The input.
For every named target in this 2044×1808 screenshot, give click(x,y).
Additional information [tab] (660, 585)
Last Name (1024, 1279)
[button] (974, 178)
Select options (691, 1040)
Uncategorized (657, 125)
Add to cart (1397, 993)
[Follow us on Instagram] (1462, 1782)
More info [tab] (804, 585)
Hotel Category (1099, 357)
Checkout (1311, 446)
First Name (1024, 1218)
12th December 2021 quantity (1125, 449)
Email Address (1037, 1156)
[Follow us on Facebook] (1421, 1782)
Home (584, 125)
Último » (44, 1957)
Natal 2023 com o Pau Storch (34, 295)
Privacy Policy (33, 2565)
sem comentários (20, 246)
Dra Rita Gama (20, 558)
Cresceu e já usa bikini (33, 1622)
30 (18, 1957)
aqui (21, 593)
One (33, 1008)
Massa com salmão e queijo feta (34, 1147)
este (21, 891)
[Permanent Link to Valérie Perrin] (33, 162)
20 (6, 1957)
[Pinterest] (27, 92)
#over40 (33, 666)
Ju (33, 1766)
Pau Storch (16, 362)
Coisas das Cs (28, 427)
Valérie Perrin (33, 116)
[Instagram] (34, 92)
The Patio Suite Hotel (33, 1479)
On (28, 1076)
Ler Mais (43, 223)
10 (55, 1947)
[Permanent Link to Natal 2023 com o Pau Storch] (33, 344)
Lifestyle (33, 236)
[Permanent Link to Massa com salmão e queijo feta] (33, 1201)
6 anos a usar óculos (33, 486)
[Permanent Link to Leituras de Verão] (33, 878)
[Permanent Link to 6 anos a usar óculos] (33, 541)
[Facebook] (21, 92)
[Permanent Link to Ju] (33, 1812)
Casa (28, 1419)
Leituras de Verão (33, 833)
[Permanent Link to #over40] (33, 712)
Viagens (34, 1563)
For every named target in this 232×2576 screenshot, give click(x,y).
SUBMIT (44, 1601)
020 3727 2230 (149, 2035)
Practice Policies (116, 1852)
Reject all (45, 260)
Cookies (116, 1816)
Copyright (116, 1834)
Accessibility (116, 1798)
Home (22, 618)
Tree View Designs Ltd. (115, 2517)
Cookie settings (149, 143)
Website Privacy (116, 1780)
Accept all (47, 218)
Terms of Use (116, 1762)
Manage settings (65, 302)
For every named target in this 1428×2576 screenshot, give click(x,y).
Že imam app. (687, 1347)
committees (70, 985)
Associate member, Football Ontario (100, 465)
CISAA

Required work. The records above must be retyped in full, exactly.

Task answer.
For every named target in this 2044×1808 screenshot, give click(x,y).
Additional information [tab] (660, 585)
Last Name (1024, 1279)
[button] (974, 178)
Select options (691, 1040)
Uncategorized (657, 125)
Add to cart (1397, 993)
[Follow us on Instagram] (1462, 1782)
More info [tab] (804, 585)
Hotel Category (1099, 357)
Checkout (1311, 446)
First Name (1024, 1218)
12th December 2021 quantity (1125, 449)
Email Address (1037, 1156)
[Follow us on Facebook] (1421, 1782)
Home (584, 125)
Último » (44, 1957)
Natal 2023 com o Pau Storch (34, 295)
Privacy Policy (33, 2565)
sem comentários (20, 246)
Dra Rita Gama (20, 558)
Cresceu e já usa bikini (33, 1622)
30 (18, 1957)
aqui (21, 593)
One (33, 1008)
Massa com salmão e queijo feta (34, 1147)
este (21, 891)
[Permanent Link to Valérie Perrin] (33, 162)
20 (6, 1957)
[Pinterest] (27, 92)
#over40 (33, 666)
Ju (33, 1766)
Pau Storch (16, 362)
Coisas das Cs (28, 427)
Valérie Perrin (33, 116)
[Instagram] (34, 92)
The Patio Suite Hotel (33, 1479)
On (28, 1076)
Ler Mais (43, 223)
10 (55, 1947)
[Permanent Link to Natal 2023 com o Pau Storch] (33, 344)
Lifestyle (33, 236)
[Permanent Link to Massa com salmão e queijo feta] (33, 1201)
6 anos a usar óculos (33, 486)
[Permanent Link to Leituras de Verão] (33, 878)
[Permanent Link to 6 anos a usar óculos] (33, 541)
[Facebook] (21, 92)
[Permanent Link to Ju] (33, 1812)
Casa (28, 1419)
Leituras de Verão (33, 833)
[Permanent Link to #over40] (33, 712)
Viagens (34, 1563)
For every named target in this 232×2576 screenshot, give click(x,y).
SUBMIT (44, 1601)
020 3727 2230 (149, 2035)
Practice Policies (116, 1852)
Reject all (45, 260)
Cookies (116, 1816)
Copyright (116, 1834)
Accessibility (116, 1798)
Home (22, 618)
Tree View Designs Ltd. (115, 2517)
Cookie settings (149, 143)
Website Privacy (116, 1780)
Accept all (47, 218)
Terms of Use (116, 1762)
Manage settings (65, 302)
For every named target in this 1428×2576 screenshot, give click(x,y).
Že imam app. (687, 1347)
committees (70, 985)
Associate member, Football Ontario (100, 465)
CISAA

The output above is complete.